─── Passage to read
Only 20% of the organs LiveOn procures come from donors who joined the registry before they died, said Achan, a former ICU nurse who previously held C-suite and communications positions at Hospital for Special Surgery and Mount Sinai. The remaining 80% require a relative or another proxy’s signature, a tightrope walk for coordinators when an organ’s viability hangs in the balance of hours.

“There is some time pressure but also a recognition that if they push them too hard, the families may just back off,” said one former hospital executive.

Anguish is such an ingrained part of the business that it is written into its tax documents. In a description of its donor services, filings state LiveOn staff must thoroughly explain the process to families, “whose ability to process information is impaired by emotionally traumatic circumstances.”

LiveOn has credited the turnaround to its education of local elected officials and other messengers, donor hospitals and families to encourage donation. The nonprofit spent more than $8 million on government affairs and public education in 2023, its latest tax filings show.
──────
─── Records provided
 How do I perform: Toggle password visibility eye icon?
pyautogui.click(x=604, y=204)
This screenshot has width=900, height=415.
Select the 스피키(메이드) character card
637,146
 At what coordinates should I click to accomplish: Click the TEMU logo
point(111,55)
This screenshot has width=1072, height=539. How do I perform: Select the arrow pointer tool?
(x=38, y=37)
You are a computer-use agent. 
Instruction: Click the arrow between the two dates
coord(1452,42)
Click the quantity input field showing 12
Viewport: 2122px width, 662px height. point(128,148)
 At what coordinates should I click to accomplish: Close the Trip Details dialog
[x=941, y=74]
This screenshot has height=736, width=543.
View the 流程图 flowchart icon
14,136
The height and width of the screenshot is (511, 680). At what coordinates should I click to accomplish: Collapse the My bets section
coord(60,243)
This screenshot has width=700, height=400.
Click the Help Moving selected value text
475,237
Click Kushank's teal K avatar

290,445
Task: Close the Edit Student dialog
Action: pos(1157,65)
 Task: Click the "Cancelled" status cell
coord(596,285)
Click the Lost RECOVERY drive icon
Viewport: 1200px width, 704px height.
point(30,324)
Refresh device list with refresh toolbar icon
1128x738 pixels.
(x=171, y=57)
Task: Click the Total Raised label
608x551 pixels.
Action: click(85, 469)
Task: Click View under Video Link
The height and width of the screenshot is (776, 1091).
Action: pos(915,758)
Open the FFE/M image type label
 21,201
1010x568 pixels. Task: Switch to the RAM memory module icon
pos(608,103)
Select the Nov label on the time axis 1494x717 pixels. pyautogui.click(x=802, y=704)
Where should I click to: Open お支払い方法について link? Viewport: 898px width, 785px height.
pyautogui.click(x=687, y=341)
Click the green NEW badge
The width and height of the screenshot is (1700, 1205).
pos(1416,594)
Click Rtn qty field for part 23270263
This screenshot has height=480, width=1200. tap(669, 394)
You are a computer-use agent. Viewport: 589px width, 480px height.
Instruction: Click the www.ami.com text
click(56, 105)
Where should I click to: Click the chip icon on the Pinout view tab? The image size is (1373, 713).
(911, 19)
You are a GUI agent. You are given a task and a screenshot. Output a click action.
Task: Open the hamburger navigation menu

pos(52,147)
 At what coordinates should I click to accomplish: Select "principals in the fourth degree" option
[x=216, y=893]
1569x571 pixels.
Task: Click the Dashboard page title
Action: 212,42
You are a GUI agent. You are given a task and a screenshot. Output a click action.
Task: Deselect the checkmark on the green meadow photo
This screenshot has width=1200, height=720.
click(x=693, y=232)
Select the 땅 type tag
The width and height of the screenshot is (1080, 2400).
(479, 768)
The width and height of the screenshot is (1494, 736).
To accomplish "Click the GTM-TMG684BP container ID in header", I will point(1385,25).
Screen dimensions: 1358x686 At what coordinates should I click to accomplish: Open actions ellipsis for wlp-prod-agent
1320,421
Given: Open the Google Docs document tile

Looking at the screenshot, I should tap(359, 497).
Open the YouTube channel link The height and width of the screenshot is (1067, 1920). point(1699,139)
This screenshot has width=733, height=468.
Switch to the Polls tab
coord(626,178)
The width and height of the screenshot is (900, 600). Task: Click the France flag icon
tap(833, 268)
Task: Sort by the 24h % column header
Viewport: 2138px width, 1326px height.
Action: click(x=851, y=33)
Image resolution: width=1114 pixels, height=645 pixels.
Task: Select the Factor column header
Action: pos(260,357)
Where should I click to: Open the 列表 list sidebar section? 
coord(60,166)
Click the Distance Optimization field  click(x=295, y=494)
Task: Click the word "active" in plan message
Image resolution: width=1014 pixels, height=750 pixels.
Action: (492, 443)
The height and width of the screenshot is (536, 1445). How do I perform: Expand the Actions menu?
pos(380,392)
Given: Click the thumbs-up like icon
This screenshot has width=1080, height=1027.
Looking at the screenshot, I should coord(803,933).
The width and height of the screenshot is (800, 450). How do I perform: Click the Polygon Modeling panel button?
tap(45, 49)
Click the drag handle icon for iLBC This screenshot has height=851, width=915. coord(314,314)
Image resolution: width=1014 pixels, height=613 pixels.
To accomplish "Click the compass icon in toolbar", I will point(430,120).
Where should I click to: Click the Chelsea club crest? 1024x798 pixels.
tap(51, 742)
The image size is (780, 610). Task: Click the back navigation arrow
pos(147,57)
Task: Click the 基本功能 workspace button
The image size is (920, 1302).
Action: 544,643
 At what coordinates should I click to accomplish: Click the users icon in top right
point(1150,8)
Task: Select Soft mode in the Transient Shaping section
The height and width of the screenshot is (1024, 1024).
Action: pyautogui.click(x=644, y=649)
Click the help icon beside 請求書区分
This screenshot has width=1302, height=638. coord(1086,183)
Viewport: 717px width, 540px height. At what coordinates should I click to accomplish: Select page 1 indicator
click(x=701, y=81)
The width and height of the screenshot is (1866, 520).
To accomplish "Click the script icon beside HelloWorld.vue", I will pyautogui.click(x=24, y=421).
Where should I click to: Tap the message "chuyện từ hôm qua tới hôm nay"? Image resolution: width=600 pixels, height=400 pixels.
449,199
──────
• **Requirement 1**
Summarize the passage on LiveOn's organ procurement in two sentences.
• **Requirement 2**
Translate this sentence from the passage on LiveOn's organ procurement into Spanish: "The nonprofit spent more than $8 million on government affairs and public education in 2023, its latest tax filings show."
• **Requirement 3**
Carry on the passage on LiveOn's organ procurement from its final sentence.

• **Answer box 1**
Only 20% of the organs LiveOn procures come from donors who joined the registry before they died, while the other 80% need the signature of a relative or another proxy, which is a delicate task for coordinators when an organ's viability depends on hours. LiveOn's tax filings say staff must explain the process to emotionally traumatized families, and the nonprofit credits its turnaround to educating elected officials, donor hospitals and families, having spent more than $8 million on government affairs and public education in 2023.

• **Answer box 2**
La organización sin fines de lucro gastó más de 8 millones de dólares en asuntos gubernamentales y educación pública en 2023, según muestran sus declaraciones de impuestos más recientes.

• **Answer box 3**
That figure is dwarfed by the $63 million LiveOn poured into clinical care and getting consent for more organs, which rose from $34 million in 2019. Much of the new spending covers a growing staff headcount, up by 210 employees to 480, a 78% increase. LiveOn declined to say which positions were added or how many employees are specifically dedicated to family services.

Most of LiveOn’s revenue comes from reimbursements for the organs – procured from a family member or, less frequently, the donor registry – that LiveOn delivers to transplant centers. Organ procurement organizations typically pay hospitals to continue to care for a body after the patient is declared dead until their viable organs can be removed, according to two current and former hospital executives with knowledge of the process. Those costs are offset by payments, usually from government or private insurers on behalf of the receiving patient, and sometimes from the transplant center itself. Deceased patients and their families are not compensated.

LiveOn’s revenue nearly doubled, to $82 million, between 2019 and 2023, a significant leap in just five years, according to tax filings. Executive salaries have risen too: Achan earned more than $1.1 million in 2023, close to double his predecessor’s compensation and a 25% raise from the year before.

Advances in the field

In addition to its efforts to persuade family members to donate a dying loved one’s organs, LiveOn is benefiting from technological developments that make organs last longer.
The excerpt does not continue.